### Task to complete
Nothing but the lines from the one containing "Viewport: 2419px width, 1512px height." through the end of the data below may appear in the response, each one exact.

(Collected data entries)

—————

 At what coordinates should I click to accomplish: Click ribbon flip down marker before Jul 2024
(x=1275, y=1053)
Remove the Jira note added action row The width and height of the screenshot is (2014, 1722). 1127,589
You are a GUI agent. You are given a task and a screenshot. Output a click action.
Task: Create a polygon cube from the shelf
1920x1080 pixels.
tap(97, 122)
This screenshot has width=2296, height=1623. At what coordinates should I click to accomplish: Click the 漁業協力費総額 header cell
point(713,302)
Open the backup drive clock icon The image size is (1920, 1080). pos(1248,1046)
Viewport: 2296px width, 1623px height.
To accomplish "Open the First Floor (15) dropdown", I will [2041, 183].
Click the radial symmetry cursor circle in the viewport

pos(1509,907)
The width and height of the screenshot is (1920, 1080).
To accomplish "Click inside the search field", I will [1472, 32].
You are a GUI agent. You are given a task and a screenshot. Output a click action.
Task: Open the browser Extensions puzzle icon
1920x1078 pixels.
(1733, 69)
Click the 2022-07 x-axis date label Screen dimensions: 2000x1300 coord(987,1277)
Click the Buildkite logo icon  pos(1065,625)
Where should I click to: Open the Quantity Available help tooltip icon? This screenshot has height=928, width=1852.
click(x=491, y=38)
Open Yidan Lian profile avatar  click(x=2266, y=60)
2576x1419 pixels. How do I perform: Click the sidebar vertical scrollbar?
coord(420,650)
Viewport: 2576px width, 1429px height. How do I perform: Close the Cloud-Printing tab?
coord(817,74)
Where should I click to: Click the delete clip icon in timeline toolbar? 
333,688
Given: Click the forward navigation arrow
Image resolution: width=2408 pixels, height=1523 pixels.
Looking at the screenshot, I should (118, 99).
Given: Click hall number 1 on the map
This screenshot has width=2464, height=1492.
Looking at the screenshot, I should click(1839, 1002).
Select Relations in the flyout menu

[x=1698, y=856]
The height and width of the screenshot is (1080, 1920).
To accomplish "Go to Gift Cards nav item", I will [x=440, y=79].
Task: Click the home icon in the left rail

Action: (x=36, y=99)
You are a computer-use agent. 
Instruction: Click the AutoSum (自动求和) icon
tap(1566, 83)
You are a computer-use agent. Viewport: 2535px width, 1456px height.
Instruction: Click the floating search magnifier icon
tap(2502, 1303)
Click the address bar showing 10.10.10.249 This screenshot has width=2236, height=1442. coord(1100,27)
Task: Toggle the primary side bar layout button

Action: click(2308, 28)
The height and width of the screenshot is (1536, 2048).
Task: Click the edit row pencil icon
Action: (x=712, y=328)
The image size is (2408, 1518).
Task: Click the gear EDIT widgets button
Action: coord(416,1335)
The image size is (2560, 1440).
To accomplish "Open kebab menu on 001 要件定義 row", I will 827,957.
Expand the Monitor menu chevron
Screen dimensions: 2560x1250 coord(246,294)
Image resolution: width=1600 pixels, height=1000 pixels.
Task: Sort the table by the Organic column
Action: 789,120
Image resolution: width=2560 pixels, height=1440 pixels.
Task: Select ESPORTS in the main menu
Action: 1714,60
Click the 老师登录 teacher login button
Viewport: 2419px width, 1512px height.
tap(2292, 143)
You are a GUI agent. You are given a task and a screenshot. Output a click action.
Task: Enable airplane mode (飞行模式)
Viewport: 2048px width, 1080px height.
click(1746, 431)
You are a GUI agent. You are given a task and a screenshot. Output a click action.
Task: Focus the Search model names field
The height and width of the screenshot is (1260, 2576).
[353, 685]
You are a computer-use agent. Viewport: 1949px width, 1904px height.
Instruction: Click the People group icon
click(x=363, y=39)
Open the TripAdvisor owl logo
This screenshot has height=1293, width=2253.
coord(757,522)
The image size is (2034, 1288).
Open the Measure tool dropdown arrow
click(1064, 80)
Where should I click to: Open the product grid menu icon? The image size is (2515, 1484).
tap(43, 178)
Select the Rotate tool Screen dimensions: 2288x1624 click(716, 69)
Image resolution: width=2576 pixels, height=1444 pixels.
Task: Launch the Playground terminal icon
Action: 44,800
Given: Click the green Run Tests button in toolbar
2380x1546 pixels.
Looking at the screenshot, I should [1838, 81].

—————

### Solved problem
Viewport: 2419px width, 1512px height.
tap(2292, 143)
You are a GUI agent. You are given a task and a screenshot. Output a click action.
Task: Enable airplane mode (飞行模式)
Viewport: 2048px width, 1080px height.
click(1746, 431)
You are a GUI agent. You are given a task and a screenshot. Output a click action.
Task: Focus the Search model names field
The height and width of the screenshot is (1260, 2576).
[353, 685]
You are a computer-use agent. Viewport: 1949px width, 1904px height.
Instruction: Click the People group icon
click(x=363, y=39)
Open the TripAdvisor owl logo
This screenshot has height=1293, width=2253.
coord(757,522)
The image size is (2034, 1288).
Open the Measure tool dropdown arrow
click(1064, 80)
Where should I click to: Open the product grid menu icon? The image size is (2515, 1484).
tap(43, 178)
Select the Rotate tool Screen dimensions: 2288x1624 click(716, 69)
Image resolution: width=2576 pixels, height=1444 pixels.
Task: Launch the Playground terminal icon
Action: 44,800
Given: Click the green Run Tests button in toolbar
2380x1546 pixels.
Looking at the screenshot, I should [1838, 81].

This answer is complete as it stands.